### Belge metni
○ ○ ○ ○ ○

Bu tartışma edebiyat tarihlerinde yukarıda belirttiğim şekilde ele alınmıştır. Konuya biraz Servet-i Fünun’cuların zaviyesinden bakıldığını söyleyebilirim. Belki bunun sebebi Halit Ziya, Hüseyin Cahit gibi yazarların hatıralarını yazmaları ve edebiyat tarihçilerini bir bakıma yönlendirmiş olmalarıdır. Hüseyin Cahit, Kavgalarım adlı kitabında bu tartışmaya geniş yer ayırmış ve o zamanki görüşlerini bu kitapta da hararetle savunmaya devam etmiştir. Halit Ziya da Kırk Yıl’da bu döneme ve bu tartışmaya yer verir. Fakat o dil konusunda yanlış bir tutum içinde olduklarını belirterek bir özeleştiri de yapmıştır.

○ ○ ○ ○ ○

### Yazılı yönerge 1
Servet-i Fünun tartışmasıyla ilgili metne göre şu ifadelerin doğru olup olmadığını belirtin; her biri için evet ya da hayır deyip metinden belirleyici sözleri aynen alıntılayın. (a) Hüseyin Cahit, Kavgalarım adlı kitabında bu tartışmaya geniş yer ayırmıştır. (b) Halit Ziya, Kırk Yıl’da bu döneme yer vermez. (c) Yazar, konuya biraz Servet-i Fünun’cuların zaviyesinden bakıldığını söyleyebileceğini belirtir.
### Yazılı yönerge 2
Servet-i Fünun tartışmasıyla ilgili metni güncelleyin: "Bu tartışma edebiyat" ile "özeleştiri de yapmıştır." arasındaki kısmı, bu sözler de dahil olmak üzere, "hararetle" yerine "coşkuyla" koyarak yeniden yazın.
Bundan sonraki satırlar başka bir kaynaktan alınmıştır.

### Gösterilen veriler
○ ○ ○ ○ ○

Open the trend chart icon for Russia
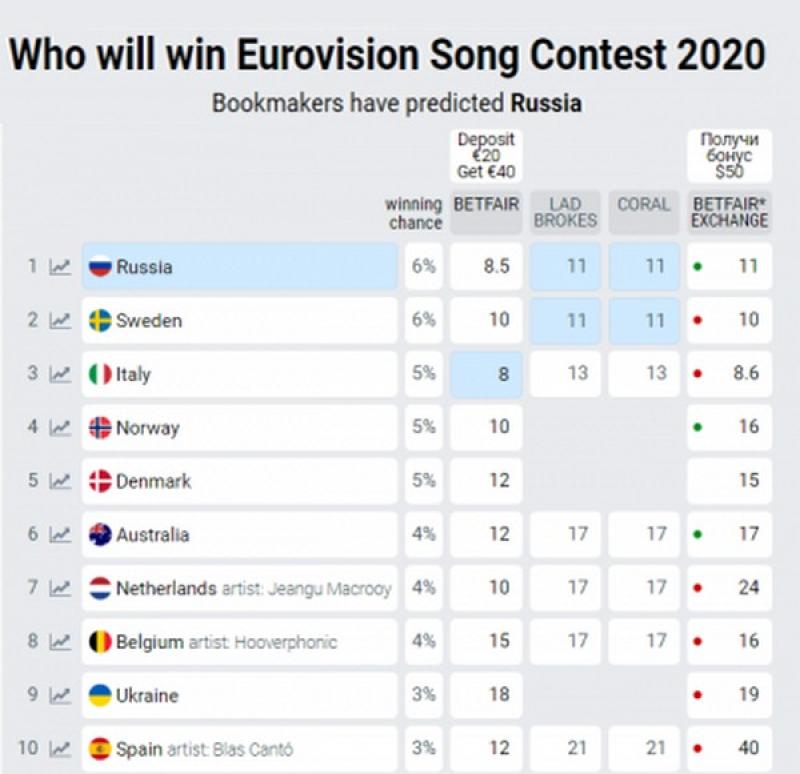800x774 pixels. [60, 266]
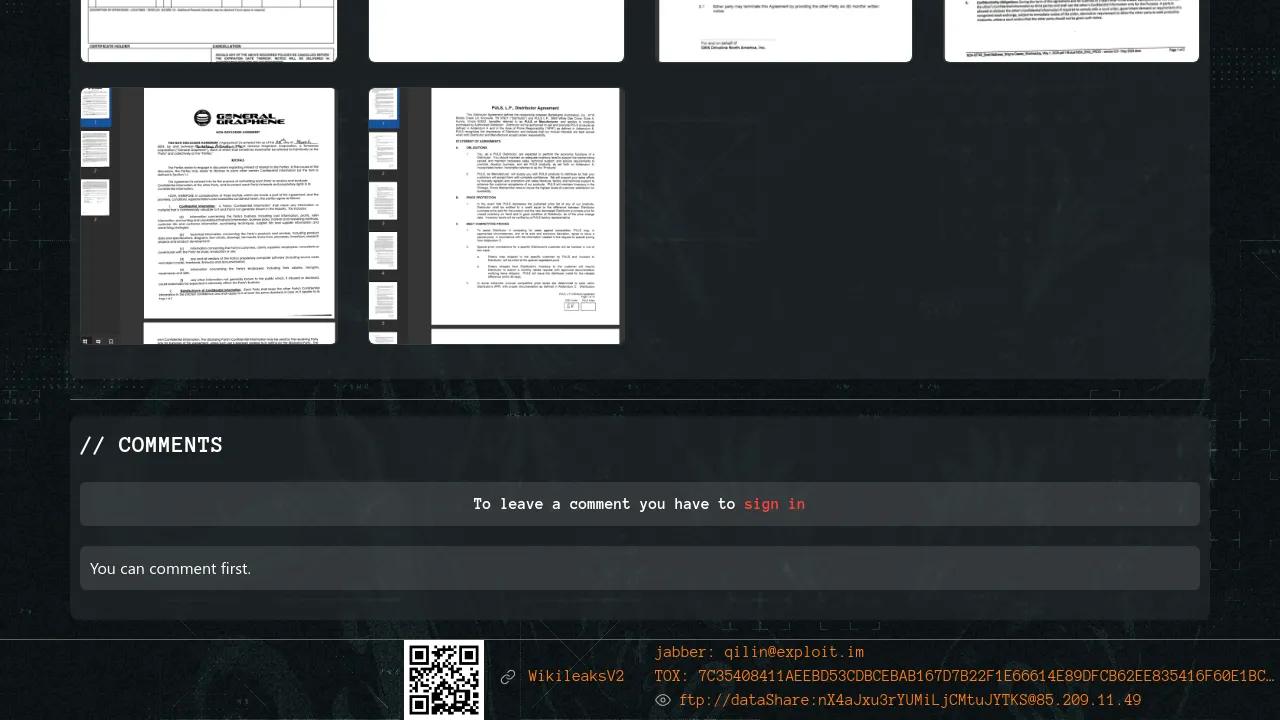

○ ○ ○ ○ ○

### Görev sonucu 1
(a) Evet: "Hüseyin Cahit, Kavgalarım adlı kitabında bu tartışmaya geniş yer ayırmış"
(b) Hayır: "Halit Ziya da Kırk Yıl’da bu döneme ve bu tartışmaya yer verir."
(c) Evet: "Konuya biraz Servet-i Fünun’cuların zaviyesinden bakıldığını söyleyebilirim."

### Görev sonucu 2
Bu tartışma edebiyat tarihlerinde yukarıda belirttiğim şekilde ele alınmıştır. Konuya biraz Servet-i Fünun’cuların zaviyesinden bakıldığını söyleyebilirim. Belki bunun sebebi Halit Ziya, Hüseyin Cahit gibi yazarların hatıralarını yazmaları ve edebiyat tarihçilerini bir bakıma yönlendirmiş olmalarıdır. Hüseyin Cahit, Kavgalarım adlı kitabında bu tartışmaya geniş yer ayırmış ve o zamanki görüşlerini bu kitapta da coşkuyla savunmaya devam etmiştir. Halit Ziya da Kırk Yıl’da bu döneme ve bu tartışmaya yer verir. Fakat o dil konusunda yanlış bir tutum içinde olduklarını belirterek bir özeleştiri de yapmıştır.